So in my normal Bible reading once again I’ve started a read about the life of Job.  It’s been awhile since I looked at this ancient biblical text so now it comes to me with new force as I contemplate what’s really happening in this scene.  I am impressed with the clarity and relevance of the spiritual principles that are illustrated there. 

Job is introduced to us as a man of complete integrity.  Since he feared God and stayed away from evil we can only conclude that he had come to faith based on what had been revealed from God up to that time.  Since a man is justified before God by faith in what God has revealed we might conclude that he was judged as being righteous in God’s sight.  Like Abraham, of a similar time, his faith was counted to him for righteousness in anticipation of the atoning sacrifice of Jesus Christ (Romans 4:9).  We gain further insight into the nature of Job’s righteousness by his attention to his spiritual concern for his children and by God’s commendation of Job before Satan when he says of him that he is the finest man in all the earth (Job 1:8).

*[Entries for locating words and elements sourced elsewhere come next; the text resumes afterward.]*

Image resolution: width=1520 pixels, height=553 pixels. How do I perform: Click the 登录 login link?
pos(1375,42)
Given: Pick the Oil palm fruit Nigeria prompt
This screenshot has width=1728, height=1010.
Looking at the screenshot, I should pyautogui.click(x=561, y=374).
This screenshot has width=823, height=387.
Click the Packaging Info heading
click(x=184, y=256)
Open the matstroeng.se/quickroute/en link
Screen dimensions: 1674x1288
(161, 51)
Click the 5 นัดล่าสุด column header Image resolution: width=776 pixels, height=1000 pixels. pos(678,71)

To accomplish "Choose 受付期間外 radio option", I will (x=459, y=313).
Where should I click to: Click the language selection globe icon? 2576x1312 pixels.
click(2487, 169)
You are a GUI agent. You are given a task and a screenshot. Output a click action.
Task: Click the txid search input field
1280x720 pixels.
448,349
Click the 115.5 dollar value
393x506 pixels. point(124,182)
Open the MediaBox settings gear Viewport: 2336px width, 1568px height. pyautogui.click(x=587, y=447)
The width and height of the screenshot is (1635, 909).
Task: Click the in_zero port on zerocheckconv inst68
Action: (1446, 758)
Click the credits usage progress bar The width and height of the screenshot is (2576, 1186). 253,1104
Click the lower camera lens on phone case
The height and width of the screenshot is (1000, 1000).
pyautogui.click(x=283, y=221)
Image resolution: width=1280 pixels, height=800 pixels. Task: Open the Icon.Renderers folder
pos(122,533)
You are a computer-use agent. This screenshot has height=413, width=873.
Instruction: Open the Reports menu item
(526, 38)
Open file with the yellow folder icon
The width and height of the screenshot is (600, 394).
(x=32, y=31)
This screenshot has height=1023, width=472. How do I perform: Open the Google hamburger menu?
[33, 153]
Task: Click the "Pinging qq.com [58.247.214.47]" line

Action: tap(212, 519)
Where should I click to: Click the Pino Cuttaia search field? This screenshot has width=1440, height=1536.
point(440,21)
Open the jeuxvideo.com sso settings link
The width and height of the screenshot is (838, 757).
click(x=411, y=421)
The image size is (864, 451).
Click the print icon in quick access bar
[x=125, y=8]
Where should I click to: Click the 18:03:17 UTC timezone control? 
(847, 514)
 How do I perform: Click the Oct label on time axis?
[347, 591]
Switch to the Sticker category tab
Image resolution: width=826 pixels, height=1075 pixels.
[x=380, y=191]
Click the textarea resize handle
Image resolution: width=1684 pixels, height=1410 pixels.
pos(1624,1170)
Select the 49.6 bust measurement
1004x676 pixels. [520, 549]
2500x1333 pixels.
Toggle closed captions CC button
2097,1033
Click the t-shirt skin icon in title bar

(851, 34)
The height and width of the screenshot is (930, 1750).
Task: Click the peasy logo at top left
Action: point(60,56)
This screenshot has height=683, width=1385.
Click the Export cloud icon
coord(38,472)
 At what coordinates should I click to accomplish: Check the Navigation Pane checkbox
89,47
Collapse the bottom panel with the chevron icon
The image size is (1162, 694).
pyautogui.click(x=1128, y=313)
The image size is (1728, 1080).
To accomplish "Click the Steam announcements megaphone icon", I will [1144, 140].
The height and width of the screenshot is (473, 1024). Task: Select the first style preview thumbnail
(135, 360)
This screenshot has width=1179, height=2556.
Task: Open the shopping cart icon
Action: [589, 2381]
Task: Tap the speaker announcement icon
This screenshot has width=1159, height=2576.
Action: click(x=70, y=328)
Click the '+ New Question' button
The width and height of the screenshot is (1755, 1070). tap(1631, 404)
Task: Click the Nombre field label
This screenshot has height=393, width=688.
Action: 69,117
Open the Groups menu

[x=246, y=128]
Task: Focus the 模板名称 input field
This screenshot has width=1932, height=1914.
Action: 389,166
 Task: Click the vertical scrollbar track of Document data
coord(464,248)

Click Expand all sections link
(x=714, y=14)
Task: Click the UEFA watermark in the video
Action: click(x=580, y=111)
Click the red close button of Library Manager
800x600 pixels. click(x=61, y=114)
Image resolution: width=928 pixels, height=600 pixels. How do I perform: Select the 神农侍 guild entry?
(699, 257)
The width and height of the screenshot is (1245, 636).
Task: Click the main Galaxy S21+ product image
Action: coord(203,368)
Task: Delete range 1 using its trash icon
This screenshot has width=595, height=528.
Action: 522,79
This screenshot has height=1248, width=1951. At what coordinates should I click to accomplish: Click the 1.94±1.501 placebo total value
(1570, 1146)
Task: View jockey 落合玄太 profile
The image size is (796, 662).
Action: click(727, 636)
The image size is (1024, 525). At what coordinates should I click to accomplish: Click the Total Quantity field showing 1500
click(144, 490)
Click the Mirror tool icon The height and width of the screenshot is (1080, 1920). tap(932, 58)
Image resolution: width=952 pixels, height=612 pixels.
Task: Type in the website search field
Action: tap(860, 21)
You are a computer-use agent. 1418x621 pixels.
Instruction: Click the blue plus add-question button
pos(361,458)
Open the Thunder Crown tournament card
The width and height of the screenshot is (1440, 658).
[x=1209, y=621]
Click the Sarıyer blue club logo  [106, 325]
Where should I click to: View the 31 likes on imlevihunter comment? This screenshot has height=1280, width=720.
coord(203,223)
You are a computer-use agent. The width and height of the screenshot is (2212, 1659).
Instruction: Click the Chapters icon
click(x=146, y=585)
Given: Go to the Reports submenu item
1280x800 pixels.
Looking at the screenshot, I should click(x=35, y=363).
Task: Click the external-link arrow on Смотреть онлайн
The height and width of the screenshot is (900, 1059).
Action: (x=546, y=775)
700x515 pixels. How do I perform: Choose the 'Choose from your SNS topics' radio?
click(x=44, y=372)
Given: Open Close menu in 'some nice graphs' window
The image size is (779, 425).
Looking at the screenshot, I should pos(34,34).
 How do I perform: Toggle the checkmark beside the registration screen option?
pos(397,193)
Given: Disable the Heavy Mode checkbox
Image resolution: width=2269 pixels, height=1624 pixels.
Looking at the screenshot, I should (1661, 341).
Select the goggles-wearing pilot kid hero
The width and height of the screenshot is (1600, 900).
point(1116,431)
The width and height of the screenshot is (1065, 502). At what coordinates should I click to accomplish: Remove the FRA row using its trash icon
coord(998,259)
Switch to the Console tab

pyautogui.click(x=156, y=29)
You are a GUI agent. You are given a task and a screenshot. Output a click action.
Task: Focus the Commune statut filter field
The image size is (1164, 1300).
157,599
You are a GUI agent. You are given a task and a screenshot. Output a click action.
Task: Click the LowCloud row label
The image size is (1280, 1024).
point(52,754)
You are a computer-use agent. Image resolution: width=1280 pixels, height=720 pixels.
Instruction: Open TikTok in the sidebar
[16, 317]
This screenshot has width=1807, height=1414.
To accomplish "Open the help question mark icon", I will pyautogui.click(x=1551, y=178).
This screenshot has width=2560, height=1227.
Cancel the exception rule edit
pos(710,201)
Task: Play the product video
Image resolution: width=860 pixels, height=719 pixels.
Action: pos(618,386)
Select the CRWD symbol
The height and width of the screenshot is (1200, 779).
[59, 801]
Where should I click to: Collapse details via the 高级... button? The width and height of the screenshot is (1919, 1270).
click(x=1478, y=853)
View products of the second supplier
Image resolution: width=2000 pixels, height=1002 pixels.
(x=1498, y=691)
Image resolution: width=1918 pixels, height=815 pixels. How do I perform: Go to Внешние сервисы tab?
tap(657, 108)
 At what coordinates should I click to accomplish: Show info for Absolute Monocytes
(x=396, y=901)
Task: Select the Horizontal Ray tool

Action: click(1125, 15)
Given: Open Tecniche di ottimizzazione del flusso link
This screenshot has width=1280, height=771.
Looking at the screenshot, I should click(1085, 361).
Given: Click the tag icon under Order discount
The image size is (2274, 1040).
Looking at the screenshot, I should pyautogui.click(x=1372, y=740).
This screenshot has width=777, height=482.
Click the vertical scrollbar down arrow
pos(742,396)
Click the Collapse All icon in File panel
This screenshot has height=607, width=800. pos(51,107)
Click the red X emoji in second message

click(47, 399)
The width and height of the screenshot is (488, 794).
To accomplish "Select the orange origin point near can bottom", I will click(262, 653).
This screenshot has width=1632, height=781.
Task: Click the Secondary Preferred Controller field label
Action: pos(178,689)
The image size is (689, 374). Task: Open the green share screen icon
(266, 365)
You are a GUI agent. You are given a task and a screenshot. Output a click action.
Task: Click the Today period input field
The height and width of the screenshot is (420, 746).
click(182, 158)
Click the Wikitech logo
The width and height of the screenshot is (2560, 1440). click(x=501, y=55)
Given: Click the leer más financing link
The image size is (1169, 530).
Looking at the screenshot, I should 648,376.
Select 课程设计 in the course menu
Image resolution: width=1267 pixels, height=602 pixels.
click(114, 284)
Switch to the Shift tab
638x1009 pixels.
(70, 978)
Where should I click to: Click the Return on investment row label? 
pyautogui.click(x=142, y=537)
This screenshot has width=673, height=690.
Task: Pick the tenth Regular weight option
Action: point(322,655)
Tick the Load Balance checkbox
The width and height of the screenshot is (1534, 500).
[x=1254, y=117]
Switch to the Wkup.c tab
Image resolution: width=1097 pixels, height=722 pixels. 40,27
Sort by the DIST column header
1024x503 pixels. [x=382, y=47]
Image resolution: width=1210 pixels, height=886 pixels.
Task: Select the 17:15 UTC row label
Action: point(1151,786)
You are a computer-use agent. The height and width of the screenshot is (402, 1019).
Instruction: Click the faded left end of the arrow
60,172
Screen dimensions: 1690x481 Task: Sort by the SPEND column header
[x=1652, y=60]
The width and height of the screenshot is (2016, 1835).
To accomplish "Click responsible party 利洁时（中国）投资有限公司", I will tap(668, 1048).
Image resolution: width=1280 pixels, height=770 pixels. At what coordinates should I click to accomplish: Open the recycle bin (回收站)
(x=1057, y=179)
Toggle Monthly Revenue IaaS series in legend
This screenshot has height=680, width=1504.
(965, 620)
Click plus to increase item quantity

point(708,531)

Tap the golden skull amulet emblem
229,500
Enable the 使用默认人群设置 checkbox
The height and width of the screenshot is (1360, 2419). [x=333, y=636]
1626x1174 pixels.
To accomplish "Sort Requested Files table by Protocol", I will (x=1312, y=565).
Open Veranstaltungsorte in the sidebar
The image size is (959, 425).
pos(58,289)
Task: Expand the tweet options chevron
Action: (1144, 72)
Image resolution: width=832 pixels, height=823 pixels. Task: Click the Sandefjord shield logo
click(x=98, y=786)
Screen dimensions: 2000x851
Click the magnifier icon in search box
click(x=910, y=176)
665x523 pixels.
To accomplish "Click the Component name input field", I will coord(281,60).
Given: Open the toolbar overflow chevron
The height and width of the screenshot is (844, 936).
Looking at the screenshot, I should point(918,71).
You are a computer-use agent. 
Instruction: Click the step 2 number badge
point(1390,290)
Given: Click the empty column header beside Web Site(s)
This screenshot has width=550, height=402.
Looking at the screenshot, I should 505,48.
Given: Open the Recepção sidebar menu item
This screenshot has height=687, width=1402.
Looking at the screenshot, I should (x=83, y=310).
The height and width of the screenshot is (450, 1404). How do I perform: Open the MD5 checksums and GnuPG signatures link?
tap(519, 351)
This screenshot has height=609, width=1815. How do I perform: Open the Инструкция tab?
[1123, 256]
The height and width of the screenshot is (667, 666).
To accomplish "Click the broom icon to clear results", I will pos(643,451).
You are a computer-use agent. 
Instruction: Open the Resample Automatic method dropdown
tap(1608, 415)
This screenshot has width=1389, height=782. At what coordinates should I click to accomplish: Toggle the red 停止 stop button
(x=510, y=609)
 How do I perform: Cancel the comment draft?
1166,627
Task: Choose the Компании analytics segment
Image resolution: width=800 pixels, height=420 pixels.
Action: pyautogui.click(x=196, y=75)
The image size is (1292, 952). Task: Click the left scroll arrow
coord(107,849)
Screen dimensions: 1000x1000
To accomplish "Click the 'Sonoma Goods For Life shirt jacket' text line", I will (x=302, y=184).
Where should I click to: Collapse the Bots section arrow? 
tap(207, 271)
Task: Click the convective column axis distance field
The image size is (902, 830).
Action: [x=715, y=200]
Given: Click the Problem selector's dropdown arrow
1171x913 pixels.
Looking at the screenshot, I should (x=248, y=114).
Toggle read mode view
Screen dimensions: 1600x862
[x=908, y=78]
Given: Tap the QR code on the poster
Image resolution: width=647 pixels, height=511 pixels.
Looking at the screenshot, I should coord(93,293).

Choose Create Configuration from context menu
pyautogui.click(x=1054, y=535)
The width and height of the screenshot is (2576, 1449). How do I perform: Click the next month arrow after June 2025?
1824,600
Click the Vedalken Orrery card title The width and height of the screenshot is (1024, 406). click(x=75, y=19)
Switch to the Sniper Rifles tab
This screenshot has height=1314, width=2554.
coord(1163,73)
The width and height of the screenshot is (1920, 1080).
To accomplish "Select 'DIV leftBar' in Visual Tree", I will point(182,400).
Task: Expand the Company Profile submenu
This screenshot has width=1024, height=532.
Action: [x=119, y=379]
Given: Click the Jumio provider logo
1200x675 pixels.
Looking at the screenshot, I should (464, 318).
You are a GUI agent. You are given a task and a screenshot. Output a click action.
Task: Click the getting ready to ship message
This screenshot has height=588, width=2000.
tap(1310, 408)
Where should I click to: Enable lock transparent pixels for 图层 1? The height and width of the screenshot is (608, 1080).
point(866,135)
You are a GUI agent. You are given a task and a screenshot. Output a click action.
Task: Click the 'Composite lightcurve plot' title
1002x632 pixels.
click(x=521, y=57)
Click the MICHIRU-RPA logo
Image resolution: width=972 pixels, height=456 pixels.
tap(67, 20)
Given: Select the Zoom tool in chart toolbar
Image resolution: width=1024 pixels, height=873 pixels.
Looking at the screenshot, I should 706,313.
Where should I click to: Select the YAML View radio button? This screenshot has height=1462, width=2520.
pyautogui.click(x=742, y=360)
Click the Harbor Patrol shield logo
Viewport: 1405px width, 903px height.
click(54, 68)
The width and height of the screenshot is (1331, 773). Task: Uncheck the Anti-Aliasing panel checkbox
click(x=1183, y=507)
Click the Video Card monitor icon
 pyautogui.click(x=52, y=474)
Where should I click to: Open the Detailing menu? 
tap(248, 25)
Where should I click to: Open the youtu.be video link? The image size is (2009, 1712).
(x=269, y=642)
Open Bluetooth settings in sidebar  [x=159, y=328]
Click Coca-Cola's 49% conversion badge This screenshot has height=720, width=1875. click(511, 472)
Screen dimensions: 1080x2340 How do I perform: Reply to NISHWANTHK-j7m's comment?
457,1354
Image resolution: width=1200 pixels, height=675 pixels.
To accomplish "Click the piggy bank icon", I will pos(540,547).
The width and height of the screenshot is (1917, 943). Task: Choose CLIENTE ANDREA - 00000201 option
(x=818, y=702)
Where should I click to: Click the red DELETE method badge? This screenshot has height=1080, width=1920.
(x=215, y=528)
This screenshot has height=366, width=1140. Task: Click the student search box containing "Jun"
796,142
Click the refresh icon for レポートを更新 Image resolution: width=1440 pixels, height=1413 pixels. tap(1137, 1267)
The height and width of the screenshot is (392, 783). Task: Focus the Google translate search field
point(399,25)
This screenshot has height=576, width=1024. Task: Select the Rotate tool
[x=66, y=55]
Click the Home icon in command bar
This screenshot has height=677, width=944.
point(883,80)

It turns out that, in addition to his spiritual standing, he has also been blessed in having great riches as well as many sons and daughters but not necessarily because of his righteous standing.  This latter conclusion is evident by the fact that God allows Satan to test Job since God wishes to prove to Satan that Job trusts him implicitly and absolutely, not merely because he has been blessed materially.   

As the story goes, Job loses all of his oxen, all of his sheep, all of his camels (as well as his employees that work with these animals), and all of his children in one day.   Still he trusts God, so Satan goes one step further and suggests that if Job would lose his health, his faith would no longer hold.   So Job contracts an unbelievably painful case of skin infection over his whole body but even then he maintains his trust in the Lord.  Evidently the losses were finally too much for his wife who gives up on God and suggests that he should do the same.  So he also lost her spiritual and emotional support!  But his faith continues because he knows that God sometimes can also be the source of that which isn’t circumstantially good. 

When Job’s friends come to visit him in his grief they don’t say a word for seven days because the situation concerning their friend is so overwhelming.  Sometimes in periods of overwhelming suffering words are not appropriate; deep tragedy renders the human heart speechless.   But in chapter 3 of Job, he finally speaks, yet only to express deep sorrow and regret about the fact that he had ever been born or had seen the light of day. 

In response, Eliphaz makes a fine speech in which he moralizes in the way people typically think about life — that if we are truly good we will experience blessing and if we are not, we can expect sorrow and trouble.  There is some truth to what Eliphaz says, but Job knows it’s not that simple.  What Job doesn’t know, but what we know, is that there is another dimension to Job’s experience for which pure moralizing is not appropriate; that Satan has caused Job’s grief by God’s permission.  We know in fact that Job’s difficulties have absolutely nothing to do with sin or moral failure in his life; in fact the situation is quite the opposite: it is because of his righteousness that he is experiencing this terrible suffering. 

Not surprisingly, and also to his credit, Job doesn’t buy his friends arguement — because he knows he is good before God.  Job is so secure in his sense of well-being with God — that his faith and soul will not be threatened by this kind of moralizing.  This is astounding considering what he is going through.  And it encourages every true believer to rest assured in God’s grace even though the worst things imaginable might be happening.   My own troubles are nothing compared to Job’s, and in some cases I’m sure God uses discipline in my life to bring correction for wayward thoughts and deeds, but on the other hand it is reassuring to know that not all difficulties can be attributed to failure.   The Christian faith is not moralistic.  It asserts that a man is righteous because of faith — declared to be righteous because of the righteousness of another, that is Jesus.  Bad things are sure to happen, but Job’s life teaches us that this may be nothing more than the result of God’s contest with Satan, in which God is seeking to demonstrate the effectiveness of His saving grace in our lives.